### Task details:
Within the listing below, the lines to output run from the one containing "Task: Click the 블랙 플랫 매크로까나쥬 램스킨 description" through the one containing "Task: Open the emoji picker"; copy them exactly and nothing else.

### Stored data:
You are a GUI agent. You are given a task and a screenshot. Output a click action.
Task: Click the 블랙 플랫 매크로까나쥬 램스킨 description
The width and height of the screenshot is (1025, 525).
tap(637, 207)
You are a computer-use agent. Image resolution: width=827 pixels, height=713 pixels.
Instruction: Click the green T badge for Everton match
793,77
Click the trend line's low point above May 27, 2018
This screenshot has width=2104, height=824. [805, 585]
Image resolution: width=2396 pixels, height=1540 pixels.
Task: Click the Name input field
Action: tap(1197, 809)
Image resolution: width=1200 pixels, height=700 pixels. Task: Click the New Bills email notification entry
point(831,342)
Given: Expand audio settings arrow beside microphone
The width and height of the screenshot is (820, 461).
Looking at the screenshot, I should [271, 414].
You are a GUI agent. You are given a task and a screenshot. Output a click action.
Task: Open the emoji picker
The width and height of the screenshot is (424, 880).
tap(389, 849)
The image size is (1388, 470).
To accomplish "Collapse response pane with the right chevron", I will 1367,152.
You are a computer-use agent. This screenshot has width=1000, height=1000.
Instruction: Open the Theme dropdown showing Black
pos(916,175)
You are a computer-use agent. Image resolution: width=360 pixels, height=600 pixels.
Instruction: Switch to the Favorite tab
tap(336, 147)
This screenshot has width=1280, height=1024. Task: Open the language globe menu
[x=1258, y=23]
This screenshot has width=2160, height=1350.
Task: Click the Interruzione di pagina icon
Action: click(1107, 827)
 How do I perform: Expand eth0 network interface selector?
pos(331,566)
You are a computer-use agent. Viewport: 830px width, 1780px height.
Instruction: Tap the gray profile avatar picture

### Result of the task:
Task: Click the 블랙 플랫 매크로까나쥬 램스킨 description
The width and height of the screenshot is (1025, 525).
tap(637, 207)
You are a computer-use agent. Image resolution: width=827 pixels, height=713 pixels.
Instruction: Click the green T badge for Everton match
793,77
Click the trend line's low point above May 27, 2018
This screenshot has width=2104, height=824. [805, 585]
Image resolution: width=2396 pixels, height=1540 pixels.
Task: Click the Name input field
Action: tap(1197, 809)
Image resolution: width=1200 pixels, height=700 pixels. Task: Click the New Bills email notification entry
point(831,342)
Given: Expand audio settings arrow beside microphone
The width and height of the screenshot is (820, 461).
Looking at the screenshot, I should [271, 414].
You are a GUI agent. You are given a task and a screenshot. Output a click action.
Task: Open the emoji picker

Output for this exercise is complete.